Active suppression of Ostwald ripening: Beyond mean-field theory

Abstract

Active processes play a major role in the formation of membraneless cellular structures (biological condensates). Classical coarsening theory predicts that only a single droplet remains following Ostwald ripening. However, in both the cell nucleus and cytoplasm there coexist several membraneless organelles of the same basic composition, suggesting that there is some mechanism for suppressing Ostwald ripening. One potential candidate is the active regulation of liquid-liquid phase separation by enzymatic reactions that switch proteins between different conformational states (e.g., different levels of phosphorylation). Recent theoretical studies have used mean-field methods to analyze the suppression of Ostwald ripening in three-dimensional (3D) systems consisting of a solute that switches between two different conformational states, an S state that does not phase separate and a P state that does. However, mean-field theory breaks down in the case of 2D systems, since the concentration around a droplet varies as lnR rather than R^{-1}, where R is the distance from the center of the droplet. It also fails to capture finite-size effects. In this paper we show how to go beyond mean-field theory by using the theory of diffusion in domains with small holes or exclusions (strongly localized perturbations).

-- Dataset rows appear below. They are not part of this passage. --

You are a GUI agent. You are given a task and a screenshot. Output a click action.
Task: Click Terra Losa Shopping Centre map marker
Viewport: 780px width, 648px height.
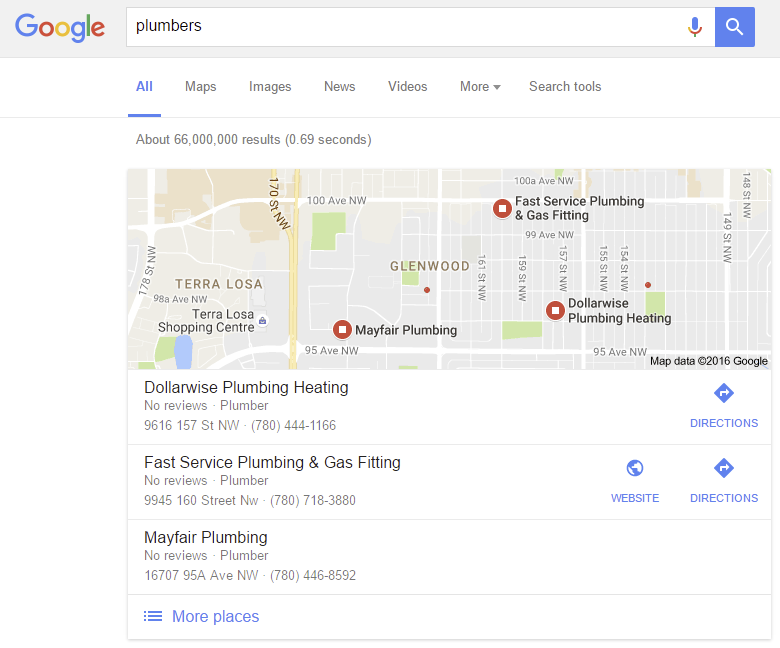(x=263, y=321)
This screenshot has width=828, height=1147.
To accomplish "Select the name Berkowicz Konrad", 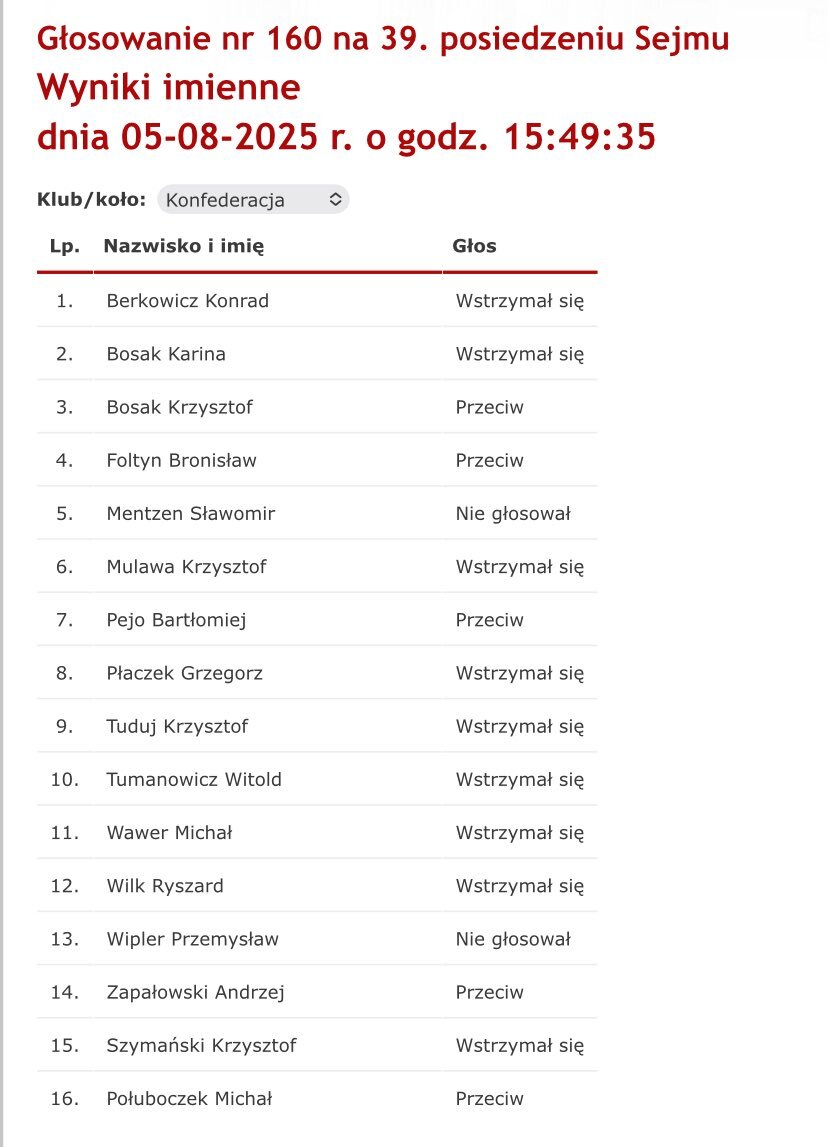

In particular, we use asymptotic methods to study the suppression of Ostwald ripening in a 2D or 3D solution undergoing active liquid-liquid phase separation. We proceed by partitioning the region outside the droplets into a set of inner regions around each droplet together with an outer region where mean-field interactions occur. Asymptotically matching the inner and outer solutions, we derive leading-order conditions for the existence and stability of a multidroplet steady state. We also show how finite-size effects can be incorporated into the theory by including higher-order terms in the asymptotic expansion, which depend on the positions of the droplets and the boundary of the 2D or 3D domain. The theoretical framework developed in this paper provides a general method for analyzing active phase separation for dilute droplets in bounded domains such as those found in living cells.